Il n'est évidemment pas usurpé, comme il a déjà été fait, de comparer ce Jacob au Julien Sorel du Rouge Et le Noir car, notre homme tient son ascension dans le monde grâce à l'attrait qu'il exerce sur la gent féminine. Mais là où il y avait un magnétisme de l'esprit chez Stendhal, Marivaux n'hésite pas à ne considérer que le physique, ce qui n'est pas si fréquent à l'époque pour un personnage masculin.

Notre Jacob, fraîchement débarqué de sa Champagne natale, va apprendre les usages à vitesse grand V (du moins c'est ainsi qu'il le raconte bien des années plus tard car le narrateur nous conte son ascension sociale a posteriori) et savoir utiliser ses atours physiques pour obtenir des dames l'amélioration de son quotidien avec un souci de la morale parfois assez peu prononcé.

Ensuite, deuxième et inévitable comparaison moult fois faite, celle avec Les Liaisons Dangereuses. Comment ne pas voir dans le libertinage éhonté de Jacob quelques accents du grand Valmont ? Pourtant, je trouve qu'il y a un tantinet plus du Jacques dans Jacques le Fataliste Et Son Maître que du Valmont dans la façon dont Jacob s'adonne à la question des femmes. Quelque chose de très terre à terre, de très opportuniste, un simple appel du plaisir, plus qu'une recherche de performance ou un challenge.
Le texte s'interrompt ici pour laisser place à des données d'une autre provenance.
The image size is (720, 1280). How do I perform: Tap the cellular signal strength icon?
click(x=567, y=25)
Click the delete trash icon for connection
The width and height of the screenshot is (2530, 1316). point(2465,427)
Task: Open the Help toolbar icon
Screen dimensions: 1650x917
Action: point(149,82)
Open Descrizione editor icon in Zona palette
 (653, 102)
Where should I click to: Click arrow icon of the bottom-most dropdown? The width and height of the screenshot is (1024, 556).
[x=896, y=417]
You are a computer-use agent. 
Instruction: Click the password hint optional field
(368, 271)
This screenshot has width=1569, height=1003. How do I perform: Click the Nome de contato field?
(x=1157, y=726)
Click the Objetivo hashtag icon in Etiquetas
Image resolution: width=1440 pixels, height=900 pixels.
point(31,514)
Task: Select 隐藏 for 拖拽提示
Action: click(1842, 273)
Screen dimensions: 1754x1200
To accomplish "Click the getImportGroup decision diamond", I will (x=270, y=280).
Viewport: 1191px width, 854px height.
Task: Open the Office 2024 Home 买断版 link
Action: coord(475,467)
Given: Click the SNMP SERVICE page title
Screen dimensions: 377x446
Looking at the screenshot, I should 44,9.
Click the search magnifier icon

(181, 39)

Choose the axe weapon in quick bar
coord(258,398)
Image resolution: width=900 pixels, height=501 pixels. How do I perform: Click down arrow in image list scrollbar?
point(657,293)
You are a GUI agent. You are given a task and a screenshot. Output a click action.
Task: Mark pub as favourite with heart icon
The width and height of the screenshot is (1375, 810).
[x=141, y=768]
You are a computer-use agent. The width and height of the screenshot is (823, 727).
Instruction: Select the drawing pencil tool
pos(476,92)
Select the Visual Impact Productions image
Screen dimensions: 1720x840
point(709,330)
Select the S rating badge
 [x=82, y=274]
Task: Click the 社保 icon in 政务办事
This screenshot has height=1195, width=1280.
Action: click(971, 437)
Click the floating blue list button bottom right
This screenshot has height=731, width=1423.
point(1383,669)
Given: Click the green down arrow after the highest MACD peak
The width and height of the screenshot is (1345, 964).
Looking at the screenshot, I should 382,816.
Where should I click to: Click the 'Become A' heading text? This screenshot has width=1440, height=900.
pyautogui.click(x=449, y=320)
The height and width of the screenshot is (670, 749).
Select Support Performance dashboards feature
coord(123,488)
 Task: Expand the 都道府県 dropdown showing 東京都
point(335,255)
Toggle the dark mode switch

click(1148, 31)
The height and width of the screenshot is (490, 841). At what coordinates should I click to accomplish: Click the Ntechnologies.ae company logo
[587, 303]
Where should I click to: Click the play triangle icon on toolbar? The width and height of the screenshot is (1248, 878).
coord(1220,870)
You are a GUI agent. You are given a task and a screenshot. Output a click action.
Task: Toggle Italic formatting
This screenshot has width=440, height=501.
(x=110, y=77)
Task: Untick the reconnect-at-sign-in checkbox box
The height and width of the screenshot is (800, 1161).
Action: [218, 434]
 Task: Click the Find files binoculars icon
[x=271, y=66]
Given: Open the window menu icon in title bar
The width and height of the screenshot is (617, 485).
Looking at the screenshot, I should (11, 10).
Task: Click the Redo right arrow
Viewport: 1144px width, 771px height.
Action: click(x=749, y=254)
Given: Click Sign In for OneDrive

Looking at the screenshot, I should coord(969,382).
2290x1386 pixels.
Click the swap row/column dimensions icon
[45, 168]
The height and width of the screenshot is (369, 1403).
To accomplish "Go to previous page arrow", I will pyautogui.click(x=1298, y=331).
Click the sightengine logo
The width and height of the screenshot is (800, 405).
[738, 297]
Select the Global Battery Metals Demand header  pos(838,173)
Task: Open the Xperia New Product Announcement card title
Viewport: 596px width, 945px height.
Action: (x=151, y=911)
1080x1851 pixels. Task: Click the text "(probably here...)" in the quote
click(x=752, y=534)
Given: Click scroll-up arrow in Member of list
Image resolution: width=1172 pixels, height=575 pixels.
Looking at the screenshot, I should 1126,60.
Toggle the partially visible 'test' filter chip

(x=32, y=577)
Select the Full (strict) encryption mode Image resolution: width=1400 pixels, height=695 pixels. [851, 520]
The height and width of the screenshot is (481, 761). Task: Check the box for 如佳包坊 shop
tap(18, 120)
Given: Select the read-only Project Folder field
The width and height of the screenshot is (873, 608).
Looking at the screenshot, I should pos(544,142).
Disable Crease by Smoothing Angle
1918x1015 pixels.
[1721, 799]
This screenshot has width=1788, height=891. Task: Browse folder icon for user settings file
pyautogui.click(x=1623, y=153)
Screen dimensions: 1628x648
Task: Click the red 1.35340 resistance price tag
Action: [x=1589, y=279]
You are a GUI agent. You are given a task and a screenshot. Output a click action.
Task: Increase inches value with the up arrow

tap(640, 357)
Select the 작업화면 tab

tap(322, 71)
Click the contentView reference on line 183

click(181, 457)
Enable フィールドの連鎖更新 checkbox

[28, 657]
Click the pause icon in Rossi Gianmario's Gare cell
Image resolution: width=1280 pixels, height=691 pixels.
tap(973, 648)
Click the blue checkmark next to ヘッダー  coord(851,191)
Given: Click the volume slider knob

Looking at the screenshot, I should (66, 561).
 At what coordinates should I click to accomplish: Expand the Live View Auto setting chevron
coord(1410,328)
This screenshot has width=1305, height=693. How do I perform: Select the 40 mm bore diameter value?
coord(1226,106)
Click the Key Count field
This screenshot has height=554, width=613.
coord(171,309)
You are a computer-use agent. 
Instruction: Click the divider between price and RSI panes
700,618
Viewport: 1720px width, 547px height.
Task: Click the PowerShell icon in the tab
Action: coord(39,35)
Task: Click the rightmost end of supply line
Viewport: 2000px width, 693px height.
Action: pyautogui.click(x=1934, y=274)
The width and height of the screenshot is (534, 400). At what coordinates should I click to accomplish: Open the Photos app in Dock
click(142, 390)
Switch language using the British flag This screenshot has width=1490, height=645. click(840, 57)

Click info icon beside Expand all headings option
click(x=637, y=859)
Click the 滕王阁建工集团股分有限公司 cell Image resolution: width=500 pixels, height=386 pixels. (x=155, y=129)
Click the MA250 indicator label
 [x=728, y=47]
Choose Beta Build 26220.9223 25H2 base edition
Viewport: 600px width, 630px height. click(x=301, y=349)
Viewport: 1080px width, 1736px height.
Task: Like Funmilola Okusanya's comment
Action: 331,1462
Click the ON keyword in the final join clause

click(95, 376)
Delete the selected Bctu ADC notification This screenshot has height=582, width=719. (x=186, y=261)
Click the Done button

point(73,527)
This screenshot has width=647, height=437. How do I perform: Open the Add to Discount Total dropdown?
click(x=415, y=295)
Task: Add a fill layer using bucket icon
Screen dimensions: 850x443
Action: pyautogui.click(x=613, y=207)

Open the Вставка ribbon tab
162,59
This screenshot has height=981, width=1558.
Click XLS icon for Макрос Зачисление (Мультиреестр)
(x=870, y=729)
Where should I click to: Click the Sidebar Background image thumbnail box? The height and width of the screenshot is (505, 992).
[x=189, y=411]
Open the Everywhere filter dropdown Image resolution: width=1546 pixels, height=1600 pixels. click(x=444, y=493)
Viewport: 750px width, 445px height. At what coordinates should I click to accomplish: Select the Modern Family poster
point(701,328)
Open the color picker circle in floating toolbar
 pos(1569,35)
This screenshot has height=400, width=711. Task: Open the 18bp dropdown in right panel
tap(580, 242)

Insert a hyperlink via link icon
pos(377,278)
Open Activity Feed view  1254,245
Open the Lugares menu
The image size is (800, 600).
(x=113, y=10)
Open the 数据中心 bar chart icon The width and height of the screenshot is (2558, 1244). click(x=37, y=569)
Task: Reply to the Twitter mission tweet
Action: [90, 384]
Quoi qu'il en soit, quel roman savoureux et quel affreux dommage que notre bon Marivaux n'ait pas jugé bon de l'achever car ces cinq premières parties sont tout bonnement succulentes d'ironie, de truculence, de sarcasme parfois. On ne peut probablement pas en dire autant des trois suivantes, fruit d'une autre plume, mais ceci, bien évidemment, n'est que mon avis de paysanne pas revenue, c'est-à-dire, pas grand-chose.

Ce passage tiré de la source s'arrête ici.